All of the entries below, duplicated exactly, make up the answer.

┌─ SUPPLIED RECORDS

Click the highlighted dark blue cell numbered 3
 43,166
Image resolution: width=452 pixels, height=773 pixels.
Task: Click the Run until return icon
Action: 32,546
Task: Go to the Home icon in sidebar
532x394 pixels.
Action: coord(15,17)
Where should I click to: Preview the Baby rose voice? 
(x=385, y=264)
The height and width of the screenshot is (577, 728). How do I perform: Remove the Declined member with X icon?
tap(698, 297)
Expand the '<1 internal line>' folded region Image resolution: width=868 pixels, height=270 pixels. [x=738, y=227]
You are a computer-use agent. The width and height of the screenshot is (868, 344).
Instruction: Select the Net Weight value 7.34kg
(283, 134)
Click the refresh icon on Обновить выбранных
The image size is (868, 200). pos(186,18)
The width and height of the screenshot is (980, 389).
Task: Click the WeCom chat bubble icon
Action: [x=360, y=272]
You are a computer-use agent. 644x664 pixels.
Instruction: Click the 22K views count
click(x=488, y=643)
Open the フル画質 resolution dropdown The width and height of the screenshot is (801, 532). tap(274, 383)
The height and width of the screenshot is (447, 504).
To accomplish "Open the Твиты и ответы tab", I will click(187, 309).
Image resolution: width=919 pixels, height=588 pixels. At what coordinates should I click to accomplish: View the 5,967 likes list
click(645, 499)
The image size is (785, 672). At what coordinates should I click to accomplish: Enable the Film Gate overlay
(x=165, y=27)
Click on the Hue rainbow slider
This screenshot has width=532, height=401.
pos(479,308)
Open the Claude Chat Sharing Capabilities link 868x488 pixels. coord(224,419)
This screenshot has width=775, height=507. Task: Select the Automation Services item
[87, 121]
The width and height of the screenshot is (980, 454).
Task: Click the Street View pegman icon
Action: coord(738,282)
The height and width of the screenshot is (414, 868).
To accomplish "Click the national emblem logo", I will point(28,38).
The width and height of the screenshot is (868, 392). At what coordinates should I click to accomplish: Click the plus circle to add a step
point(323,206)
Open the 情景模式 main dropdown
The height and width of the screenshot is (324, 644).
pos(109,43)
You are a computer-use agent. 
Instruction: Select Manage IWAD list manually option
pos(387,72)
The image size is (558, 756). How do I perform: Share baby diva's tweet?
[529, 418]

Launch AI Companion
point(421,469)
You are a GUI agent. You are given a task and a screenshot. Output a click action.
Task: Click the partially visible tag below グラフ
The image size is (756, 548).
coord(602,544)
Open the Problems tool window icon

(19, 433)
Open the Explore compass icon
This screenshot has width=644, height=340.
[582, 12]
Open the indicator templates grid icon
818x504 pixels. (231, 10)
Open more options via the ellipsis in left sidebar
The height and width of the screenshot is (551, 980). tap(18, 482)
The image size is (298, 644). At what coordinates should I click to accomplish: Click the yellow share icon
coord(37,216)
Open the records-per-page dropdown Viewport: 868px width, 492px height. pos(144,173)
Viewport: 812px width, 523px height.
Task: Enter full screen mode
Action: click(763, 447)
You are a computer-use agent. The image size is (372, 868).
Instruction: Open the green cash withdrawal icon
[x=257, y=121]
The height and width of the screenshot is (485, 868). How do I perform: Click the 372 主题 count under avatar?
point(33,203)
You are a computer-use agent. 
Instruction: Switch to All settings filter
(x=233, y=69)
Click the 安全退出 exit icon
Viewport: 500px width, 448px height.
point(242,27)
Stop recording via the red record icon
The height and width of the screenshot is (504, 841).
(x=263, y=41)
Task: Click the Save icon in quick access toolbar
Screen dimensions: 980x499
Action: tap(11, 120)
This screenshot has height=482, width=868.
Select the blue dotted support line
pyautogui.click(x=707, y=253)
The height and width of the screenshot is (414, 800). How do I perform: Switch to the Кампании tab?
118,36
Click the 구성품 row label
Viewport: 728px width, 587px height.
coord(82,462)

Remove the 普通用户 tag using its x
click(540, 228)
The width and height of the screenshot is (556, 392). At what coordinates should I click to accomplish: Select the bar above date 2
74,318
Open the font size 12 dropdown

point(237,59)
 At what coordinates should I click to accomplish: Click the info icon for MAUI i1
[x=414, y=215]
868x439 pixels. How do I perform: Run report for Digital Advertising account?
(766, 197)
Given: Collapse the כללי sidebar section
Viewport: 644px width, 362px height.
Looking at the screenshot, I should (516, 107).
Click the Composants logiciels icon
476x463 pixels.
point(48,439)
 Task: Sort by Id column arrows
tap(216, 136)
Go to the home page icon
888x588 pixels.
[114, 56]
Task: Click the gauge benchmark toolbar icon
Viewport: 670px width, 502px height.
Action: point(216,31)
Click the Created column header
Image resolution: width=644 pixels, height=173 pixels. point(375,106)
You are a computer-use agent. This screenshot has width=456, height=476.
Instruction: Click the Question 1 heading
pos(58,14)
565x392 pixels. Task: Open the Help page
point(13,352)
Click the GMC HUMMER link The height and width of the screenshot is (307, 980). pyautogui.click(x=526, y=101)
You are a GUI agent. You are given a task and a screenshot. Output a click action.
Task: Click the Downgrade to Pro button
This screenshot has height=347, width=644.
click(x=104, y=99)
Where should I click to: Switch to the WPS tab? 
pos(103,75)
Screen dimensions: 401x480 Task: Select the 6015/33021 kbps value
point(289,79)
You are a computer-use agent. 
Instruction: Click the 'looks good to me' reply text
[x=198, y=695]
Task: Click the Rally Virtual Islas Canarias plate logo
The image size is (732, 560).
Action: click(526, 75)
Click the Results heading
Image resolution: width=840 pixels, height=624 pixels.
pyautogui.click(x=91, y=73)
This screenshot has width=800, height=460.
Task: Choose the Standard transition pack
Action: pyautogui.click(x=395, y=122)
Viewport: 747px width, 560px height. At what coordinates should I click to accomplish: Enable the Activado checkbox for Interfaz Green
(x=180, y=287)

└─

### ANSWER SECTION
Click the highlighted dark blue cell numbered 3
 43,166
Image resolution: width=452 pixels, height=773 pixels.
Task: Click the Run until return icon
Action: 32,546
Task: Go to the Home icon in sidebar
532x394 pixels.
Action: coord(15,17)
Where should I click to: Preview the Baby rose voice? 
(x=385, y=264)
The height and width of the screenshot is (577, 728). How do I perform: Remove the Declined member with X icon?
tap(698, 297)
Expand the '<1 internal line>' folded region Image resolution: width=868 pixels, height=270 pixels. [x=738, y=227]
You are a computer-use agent. The width and height of the screenshot is (868, 344).
Instruction: Select the Net Weight value 7.34kg
(283, 134)
Click the refresh icon on Обновить выбранных
The image size is (868, 200). pos(186,18)
The width and height of the screenshot is (980, 389).
Task: Click the WeCom chat bubble icon
Action: [x=360, y=272]
You are a computer-use agent. 644x664 pixels.
Instruction: Click the 22K views count
click(x=488, y=643)
Open the フル画質 resolution dropdown The width and height of the screenshot is (801, 532). tap(274, 383)
The height and width of the screenshot is (447, 504).
To accomplish "Open the Твиты и ответы tab", I will click(187, 309).
Image resolution: width=919 pixels, height=588 pixels. At what coordinates should I click to accomplish: View the 5,967 likes list
click(645, 499)
The image size is (785, 672). At what coordinates should I click to accomplish: Enable the Film Gate overlay
(x=165, y=27)
Click on the Hue rainbow slider
This screenshot has width=532, height=401.
pos(479,308)
Open the Claude Chat Sharing Capabilities link 868x488 pixels. coord(224,419)
This screenshot has width=775, height=507. Task: Select the Automation Services item
[87, 121]
The width and height of the screenshot is (980, 454).
Task: Click the Street View pegman icon
Action: coord(738,282)
The height and width of the screenshot is (414, 868).
To accomplish "Click the national emblem logo", I will point(28,38).
The width and height of the screenshot is (868, 392). At what coordinates should I click to accomplish: Click the plus circle to add a step
point(323,206)
Open the 情景模式 main dropdown
The height and width of the screenshot is (324, 644).
pos(109,43)
You are a computer-use agent. 
Instruction: Select Manage IWAD list manually option
pos(387,72)
The image size is (558, 756). How do I perform: Share baby diva's tweet?
[529, 418]

Launch AI Companion
point(421,469)
You are a GUI agent. You are given a task and a screenshot. Output a click action.
Task: Click the partially visible tag below グラフ
The image size is (756, 548).
coord(602,544)
Open the Problems tool window icon

(19, 433)
Open the Explore compass icon
This screenshot has width=644, height=340.
[582, 12]
Open the indicator templates grid icon
818x504 pixels. (231, 10)
Open more options via the ellipsis in left sidebar
The height and width of the screenshot is (551, 980). tap(18, 482)
The image size is (298, 644). At what coordinates should I click to accomplish: Click the yellow share icon
coord(37,216)
Open the records-per-page dropdown Viewport: 868px width, 492px height. pos(144,173)
Viewport: 812px width, 523px height.
Task: Enter full screen mode
Action: click(763, 447)
You are a computer-use agent. The image size is (372, 868).
Instruction: Open the green cash withdrawal icon
[x=257, y=121]
The height and width of the screenshot is (485, 868). How do I perform: Click the 372 主题 count under avatar?
point(33,203)
You are a computer-use agent. 
Instruction: Switch to All settings filter
(x=233, y=69)
Click the 安全退出 exit icon
Viewport: 500px width, 448px height.
point(242,27)
Stop recording via the red record icon
The height and width of the screenshot is (504, 841).
(x=263, y=41)
Task: Click the Save icon in quick access toolbar
Screen dimensions: 980x499
Action: tap(11, 120)
This screenshot has height=482, width=868.
Select the blue dotted support line
pyautogui.click(x=707, y=253)
The height and width of the screenshot is (414, 800). How do I perform: Switch to the Кампании tab?
118,36
Click the 구성품 row label
Viewport: 728px width, 587px height.
coord(82,462)

Remove the 普通用户 tag using its x
click(540, 228)
The width and height of the screenshot is (556, 392). At what coordinates should I click to accomplish: Select the bar above date 2
74,318
Open the font size 12 dropdown

point(237,59)
 At what coordinates should I click to accomplish: Click the info icon for MAUI i1
[x=414, y=215]
868x439 pixels. How do I perform: Run report for Digital Advertising account?
(766, 197)
Given: Collapse the כללי sidebar section
Viewport: 644px width, 362px height.
Looking at the screenshot, I should (516, 107).
Click the Composants logiciels icon
476x463 pixels.
point(48,439)
 Task: Sort by Id column arrows
tap(216, 136)
Go to the home page icon
888x588 pixels.
[114, 56]
Task: Click the gauge benchmark toolbar icon
Viewport: 670px width, 502px height.
Action: point(216,31)
Click the Created column header
Image resolution: width=644 pixels, height=173 pixels. point(375,106)
You are a computer-use agent. This screenshot has width=456, height=476.
Instruction: Click the Question 1 heading
pos(58,14)
565x392 pixels. Task: Open the Help page
point(13,352)
Click the GMC HUMMER link The height and width of the screenshot is (307, 980). pyautogui.click(x=526, y=101)
You are a GUI agent. You are given a task and a screenshot. Output a click action.
Task: Click the Downgrade to Pro button
This screenshot has height=347, width=644.
click(x=104, y=99)
Where should I click to: Switch to the WPS tab? 
pos(103,75)
Screen dimensions: 401x480 Task: Select the 6015/33021 kbps value
point(289,79)
You are a computer-use agent. 
Instruction: Click the 'looks good to me' reply text
[x=198, y=695]
Task: Click the Rally Virtual Islas Canarias plate logo
The image size is (732, 560).
Action: click(526, 75)
Click the Results heading
Image resolution: width=840 pixels, height=624 pixels.
pyautogui.click(x=91, y=73)
This screenshot has width=800, height=460.
Task: Choose the Standard transition pack
Action: pyautogui.click(x=395, y=122)
Viewport: 747px width, 560px height. At what coordinates should I click to accomplish: Enable the Activado checkbox for Interfaz Green
(x=180, y=287)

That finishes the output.